Dear Daily Californian,
For an editorial that attempts to stray from simple “dichotomies”, April 18th’s take on the Antifa (Antifascist) presence does little to impart any complexity into the recent riots in Berkeley. For all its early wholesome message that, “Kids, there’s no clear right and wrong here,” the Antifa are swiftly named the heroes for their brave efforts to “protect” minority communities.
Amusingly, the dissenting opinion shows more clarity than the former, that this fight after fight has not wavered anyone’s ideological commitments, and that polarization further perpetuates this violence because we continue to fail to understand the violence itself. I mean, what is there to understand when you self-righteously embolden yourself as the acolytes of free speech or the saviors of minorities against the encroaching threat of fascism? Alternatively, the majority opinion does little to affirm any skepticism in a movement named after “Antifascist” yet rather eager to brutalize dissenters with U-locks, and then attempts to argues that the presence of neo-Nazis and white nationalists within the protests should conclude any remaining speech advocacy amongst onlookers. Was it not the American Civil Liberties Union that asserted, after their defense of groups such as NAMBLA and Neo-Nazists, that the “defense of freedom of speech is most critical when the message is one most people find repulsive”? Instead of this courageous slant against the violence, the Daily Cal editorial board doubles down, confident that the Antifa as a reactionary response to incendiary speech absolves it from its actions.
A more presumptuous conclusion is that not only should the Antifa be disassociated from its actions (not similar to when the Editorial rightfully associated Yiannopoulos to a history of “incendiary, useless harassment”), but that the “net consequences of its actions were that neo-Nazis and white-supremacist groups with violent rhetoric were denied a platform to speak in the city of Berkeley”. While this seems all dandy at first glance, it somehow insinuates that the incident happily results in the safety of minority communities; though I have yet to see how the feats of violence in Berkeley will defend immigrants from ICE, stall the present consideration of police practices that eventually fall under racial profiling, or the transgender communities in any way? Furthermore, in an earlier article by the Daily Cal, Sakura Cannestra reports that according to a campuswide email, the “damage inflicted upon campus property” during the Milo protest was, by no means, a small fee and “was estimated to cost $100,000”; the payment for this security enforcement on the behalf of the Antifa was not simply the refusal to allow speech, however repulsive it may be. There are clear, material costs to the violent protests; costs that don’t take into consideration the average students’ payments and loans, the average Californian taxpayer’s contributions, or the federal funds we are using. If Yiannopoulos is to be considered not a “productive member of society” nor belongs here with his rhetoric, by the standards of February’s editorial opinion, then how do we go about Antifa-ing the Antifa?
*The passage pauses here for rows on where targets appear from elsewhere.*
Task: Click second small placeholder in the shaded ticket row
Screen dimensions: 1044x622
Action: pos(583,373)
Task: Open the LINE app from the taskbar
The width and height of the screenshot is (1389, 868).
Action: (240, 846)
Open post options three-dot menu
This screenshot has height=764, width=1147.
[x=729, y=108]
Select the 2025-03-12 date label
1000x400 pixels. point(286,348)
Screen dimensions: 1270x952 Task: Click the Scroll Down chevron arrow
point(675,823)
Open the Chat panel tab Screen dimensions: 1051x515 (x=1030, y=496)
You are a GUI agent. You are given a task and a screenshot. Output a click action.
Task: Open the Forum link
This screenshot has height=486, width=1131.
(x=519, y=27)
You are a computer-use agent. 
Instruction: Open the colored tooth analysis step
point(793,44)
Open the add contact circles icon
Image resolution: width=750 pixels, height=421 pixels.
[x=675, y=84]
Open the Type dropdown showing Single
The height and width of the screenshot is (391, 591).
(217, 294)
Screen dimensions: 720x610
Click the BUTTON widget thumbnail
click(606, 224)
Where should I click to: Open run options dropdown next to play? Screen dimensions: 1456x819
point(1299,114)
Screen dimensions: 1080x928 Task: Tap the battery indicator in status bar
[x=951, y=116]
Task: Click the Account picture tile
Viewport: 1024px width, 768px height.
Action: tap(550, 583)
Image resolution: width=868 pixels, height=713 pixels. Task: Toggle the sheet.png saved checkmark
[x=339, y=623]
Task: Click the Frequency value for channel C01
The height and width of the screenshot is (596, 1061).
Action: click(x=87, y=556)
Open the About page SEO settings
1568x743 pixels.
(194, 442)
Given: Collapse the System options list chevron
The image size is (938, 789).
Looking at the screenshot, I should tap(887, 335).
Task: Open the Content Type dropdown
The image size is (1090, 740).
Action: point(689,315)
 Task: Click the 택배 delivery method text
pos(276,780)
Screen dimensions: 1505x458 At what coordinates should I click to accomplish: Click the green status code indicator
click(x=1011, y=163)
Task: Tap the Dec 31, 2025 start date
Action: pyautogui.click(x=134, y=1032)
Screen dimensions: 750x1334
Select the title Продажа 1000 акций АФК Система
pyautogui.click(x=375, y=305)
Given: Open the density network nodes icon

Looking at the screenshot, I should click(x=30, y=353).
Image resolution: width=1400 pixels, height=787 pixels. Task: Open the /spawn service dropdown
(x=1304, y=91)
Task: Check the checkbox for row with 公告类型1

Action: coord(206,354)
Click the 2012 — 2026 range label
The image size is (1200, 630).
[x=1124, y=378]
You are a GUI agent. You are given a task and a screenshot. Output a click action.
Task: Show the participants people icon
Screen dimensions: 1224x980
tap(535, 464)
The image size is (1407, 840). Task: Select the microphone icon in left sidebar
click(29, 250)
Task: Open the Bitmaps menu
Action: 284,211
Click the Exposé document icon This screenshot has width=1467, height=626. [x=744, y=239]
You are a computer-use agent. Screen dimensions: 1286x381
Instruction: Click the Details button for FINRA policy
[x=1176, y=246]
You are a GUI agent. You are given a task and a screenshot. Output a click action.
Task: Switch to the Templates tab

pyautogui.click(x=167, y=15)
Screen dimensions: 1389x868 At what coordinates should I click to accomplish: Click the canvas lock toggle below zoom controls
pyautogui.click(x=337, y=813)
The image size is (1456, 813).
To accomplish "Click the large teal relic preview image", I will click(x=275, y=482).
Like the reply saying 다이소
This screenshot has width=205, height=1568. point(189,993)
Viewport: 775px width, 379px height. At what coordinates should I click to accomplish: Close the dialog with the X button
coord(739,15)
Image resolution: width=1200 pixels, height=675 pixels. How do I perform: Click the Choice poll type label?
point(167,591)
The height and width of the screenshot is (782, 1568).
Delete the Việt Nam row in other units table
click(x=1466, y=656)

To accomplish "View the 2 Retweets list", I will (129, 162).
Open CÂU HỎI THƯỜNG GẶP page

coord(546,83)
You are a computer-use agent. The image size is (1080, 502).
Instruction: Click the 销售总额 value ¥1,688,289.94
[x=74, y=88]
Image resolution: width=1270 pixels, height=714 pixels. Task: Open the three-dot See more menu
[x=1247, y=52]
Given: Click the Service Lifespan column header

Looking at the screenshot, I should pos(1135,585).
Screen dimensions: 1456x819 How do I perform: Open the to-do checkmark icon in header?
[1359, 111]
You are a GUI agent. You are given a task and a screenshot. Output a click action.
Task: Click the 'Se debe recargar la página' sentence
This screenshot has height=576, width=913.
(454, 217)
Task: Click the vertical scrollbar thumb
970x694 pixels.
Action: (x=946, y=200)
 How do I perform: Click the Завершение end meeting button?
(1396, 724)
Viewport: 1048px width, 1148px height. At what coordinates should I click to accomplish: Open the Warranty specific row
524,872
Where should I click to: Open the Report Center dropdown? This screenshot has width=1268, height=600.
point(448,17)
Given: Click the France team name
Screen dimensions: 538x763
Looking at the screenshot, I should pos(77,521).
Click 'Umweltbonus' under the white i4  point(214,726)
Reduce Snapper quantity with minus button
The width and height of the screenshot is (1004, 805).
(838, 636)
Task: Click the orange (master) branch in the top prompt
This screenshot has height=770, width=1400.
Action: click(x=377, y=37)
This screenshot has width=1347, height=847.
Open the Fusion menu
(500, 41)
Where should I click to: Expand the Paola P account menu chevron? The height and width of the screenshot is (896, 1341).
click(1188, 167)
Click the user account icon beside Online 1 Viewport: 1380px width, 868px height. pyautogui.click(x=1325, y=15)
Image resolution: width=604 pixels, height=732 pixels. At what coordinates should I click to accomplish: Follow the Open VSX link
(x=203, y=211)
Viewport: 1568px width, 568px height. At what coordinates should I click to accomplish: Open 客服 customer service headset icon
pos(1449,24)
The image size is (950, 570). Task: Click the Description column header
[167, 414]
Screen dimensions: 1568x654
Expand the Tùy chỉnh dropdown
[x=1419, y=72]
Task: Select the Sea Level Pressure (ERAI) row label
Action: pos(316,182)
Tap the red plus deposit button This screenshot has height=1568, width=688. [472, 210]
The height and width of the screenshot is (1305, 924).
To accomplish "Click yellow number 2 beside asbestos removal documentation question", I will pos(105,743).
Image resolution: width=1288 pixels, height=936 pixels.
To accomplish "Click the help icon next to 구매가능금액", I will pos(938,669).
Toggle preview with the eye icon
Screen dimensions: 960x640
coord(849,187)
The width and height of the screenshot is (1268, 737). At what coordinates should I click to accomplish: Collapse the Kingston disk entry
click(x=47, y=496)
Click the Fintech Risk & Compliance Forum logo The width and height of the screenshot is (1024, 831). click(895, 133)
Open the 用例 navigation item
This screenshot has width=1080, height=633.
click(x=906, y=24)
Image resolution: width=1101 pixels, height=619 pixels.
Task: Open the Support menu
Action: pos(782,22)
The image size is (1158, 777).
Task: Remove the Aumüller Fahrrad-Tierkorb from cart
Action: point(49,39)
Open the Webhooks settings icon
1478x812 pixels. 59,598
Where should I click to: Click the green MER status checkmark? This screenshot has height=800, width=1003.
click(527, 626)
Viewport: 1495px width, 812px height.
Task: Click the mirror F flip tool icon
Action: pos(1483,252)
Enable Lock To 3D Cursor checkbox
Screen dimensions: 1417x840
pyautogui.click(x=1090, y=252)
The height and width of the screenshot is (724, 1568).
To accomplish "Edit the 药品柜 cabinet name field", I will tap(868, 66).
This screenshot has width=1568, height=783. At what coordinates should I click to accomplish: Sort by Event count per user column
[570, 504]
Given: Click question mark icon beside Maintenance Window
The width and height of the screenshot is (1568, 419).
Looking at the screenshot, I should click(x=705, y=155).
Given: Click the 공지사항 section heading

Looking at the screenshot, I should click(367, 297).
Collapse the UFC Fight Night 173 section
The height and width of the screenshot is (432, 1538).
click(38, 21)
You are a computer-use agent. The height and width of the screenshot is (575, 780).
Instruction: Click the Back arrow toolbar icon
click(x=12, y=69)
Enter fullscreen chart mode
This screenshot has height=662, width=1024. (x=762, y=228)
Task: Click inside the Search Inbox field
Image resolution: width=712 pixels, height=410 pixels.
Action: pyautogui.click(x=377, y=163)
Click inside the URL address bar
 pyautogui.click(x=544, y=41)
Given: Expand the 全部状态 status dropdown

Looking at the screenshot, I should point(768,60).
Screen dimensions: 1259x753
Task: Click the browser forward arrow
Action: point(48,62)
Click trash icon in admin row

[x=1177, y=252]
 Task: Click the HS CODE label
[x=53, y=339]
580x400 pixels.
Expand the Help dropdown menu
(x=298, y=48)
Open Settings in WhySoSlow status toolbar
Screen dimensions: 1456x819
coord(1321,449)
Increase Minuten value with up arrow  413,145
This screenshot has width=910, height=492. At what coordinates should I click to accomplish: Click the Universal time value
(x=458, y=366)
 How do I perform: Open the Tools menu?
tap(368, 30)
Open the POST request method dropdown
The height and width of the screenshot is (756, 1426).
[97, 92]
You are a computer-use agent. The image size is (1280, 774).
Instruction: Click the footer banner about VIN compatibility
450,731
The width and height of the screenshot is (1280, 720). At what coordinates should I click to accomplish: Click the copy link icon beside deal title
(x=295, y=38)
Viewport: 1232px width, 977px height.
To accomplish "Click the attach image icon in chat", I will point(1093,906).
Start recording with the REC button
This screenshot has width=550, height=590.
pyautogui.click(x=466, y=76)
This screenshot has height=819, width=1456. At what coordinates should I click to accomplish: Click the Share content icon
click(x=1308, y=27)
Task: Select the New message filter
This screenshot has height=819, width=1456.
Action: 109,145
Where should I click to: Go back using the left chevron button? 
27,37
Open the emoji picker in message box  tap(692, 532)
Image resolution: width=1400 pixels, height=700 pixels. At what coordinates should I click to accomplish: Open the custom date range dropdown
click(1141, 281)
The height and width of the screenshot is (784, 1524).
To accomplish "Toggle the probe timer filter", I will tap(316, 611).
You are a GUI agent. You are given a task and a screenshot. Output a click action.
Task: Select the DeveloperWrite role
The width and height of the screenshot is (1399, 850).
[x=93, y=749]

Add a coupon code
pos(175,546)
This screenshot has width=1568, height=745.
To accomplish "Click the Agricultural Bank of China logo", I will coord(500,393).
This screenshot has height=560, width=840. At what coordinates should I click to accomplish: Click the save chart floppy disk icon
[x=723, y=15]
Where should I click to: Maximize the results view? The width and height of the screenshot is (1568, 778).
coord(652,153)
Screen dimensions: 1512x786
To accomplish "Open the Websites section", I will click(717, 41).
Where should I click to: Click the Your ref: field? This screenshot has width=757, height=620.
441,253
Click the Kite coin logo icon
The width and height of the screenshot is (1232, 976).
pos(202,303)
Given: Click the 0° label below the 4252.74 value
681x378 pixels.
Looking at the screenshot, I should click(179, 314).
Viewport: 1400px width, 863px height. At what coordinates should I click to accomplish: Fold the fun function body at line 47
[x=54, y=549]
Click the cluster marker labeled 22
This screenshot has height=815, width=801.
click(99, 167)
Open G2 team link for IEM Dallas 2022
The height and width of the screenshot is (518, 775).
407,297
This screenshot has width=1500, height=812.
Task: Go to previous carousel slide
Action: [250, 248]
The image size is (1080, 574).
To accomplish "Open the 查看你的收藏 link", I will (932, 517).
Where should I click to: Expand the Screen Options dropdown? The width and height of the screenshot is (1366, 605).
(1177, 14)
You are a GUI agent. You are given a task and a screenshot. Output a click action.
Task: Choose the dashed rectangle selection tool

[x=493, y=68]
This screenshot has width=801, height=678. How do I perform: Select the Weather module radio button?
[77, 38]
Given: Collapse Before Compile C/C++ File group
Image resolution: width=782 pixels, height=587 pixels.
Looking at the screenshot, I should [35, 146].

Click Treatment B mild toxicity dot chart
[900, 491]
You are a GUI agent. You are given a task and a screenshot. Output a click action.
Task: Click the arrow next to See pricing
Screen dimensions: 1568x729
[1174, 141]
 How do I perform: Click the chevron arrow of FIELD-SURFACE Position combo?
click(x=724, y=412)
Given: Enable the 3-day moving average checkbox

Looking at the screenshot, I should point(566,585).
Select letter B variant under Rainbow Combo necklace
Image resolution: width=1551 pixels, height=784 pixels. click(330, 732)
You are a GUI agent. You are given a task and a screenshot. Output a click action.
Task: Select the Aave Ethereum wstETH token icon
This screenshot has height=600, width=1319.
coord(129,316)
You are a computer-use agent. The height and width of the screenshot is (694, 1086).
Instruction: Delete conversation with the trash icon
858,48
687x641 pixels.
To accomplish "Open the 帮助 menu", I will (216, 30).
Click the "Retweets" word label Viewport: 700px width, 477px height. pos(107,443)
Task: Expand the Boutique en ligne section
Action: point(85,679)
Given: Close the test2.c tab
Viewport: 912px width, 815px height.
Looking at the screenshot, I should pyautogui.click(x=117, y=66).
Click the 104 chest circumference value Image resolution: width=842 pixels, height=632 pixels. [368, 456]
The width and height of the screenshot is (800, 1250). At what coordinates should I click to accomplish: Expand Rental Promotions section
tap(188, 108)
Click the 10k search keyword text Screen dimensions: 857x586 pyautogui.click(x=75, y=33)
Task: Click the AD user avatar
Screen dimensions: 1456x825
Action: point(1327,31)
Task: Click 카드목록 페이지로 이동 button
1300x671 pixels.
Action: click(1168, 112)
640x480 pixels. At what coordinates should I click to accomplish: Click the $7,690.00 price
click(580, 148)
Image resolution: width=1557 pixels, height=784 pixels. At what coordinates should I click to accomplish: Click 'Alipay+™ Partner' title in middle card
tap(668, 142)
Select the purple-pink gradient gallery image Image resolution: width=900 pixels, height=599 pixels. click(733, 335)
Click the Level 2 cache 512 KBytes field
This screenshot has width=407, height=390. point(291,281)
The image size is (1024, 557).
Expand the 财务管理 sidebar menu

A movement that splashed eggs on bystanders, including yours truly? A movement so brave in its protection of the communities that an alleged member of the Stein and Sanders camp was not only hounded for being on the “wrong side” but had his keys stolen and/or shattered on the floor whilst others cackled? A movement that has become conflated with ideologies such as communism and anarchism, which is amusing given the extraordinary amount of WWII rhetoric that few followers tend to interject? In short, what does anyone expect to “protect” when these security forces are massively decentralized to a fault, have little to say for the casual violence that falls upon bystanders or neutral parties, and then plays the role of the “valiant hero” or “downtrodden victim” when the protest concludes with substantial damage costs, not including our valued reputation?
And if there’s ever an oversimplification, these are the heroes of the Bay Area? And all of this because a now jobless provocateur amongst others decided to hurt a few people’s feelings or march for their cause? Because that’s what it is. Hurtful speech. I don’t know what’s worse; having faith in the machinations of a group so devoted to the art of violent protest that their name seems no longer level-headed with their mission, or that minorities such as myself are considered so sensitive to the provocations that we have endured for centuries that we simply cannot function nor advance without crippling our liberal democracy in the process.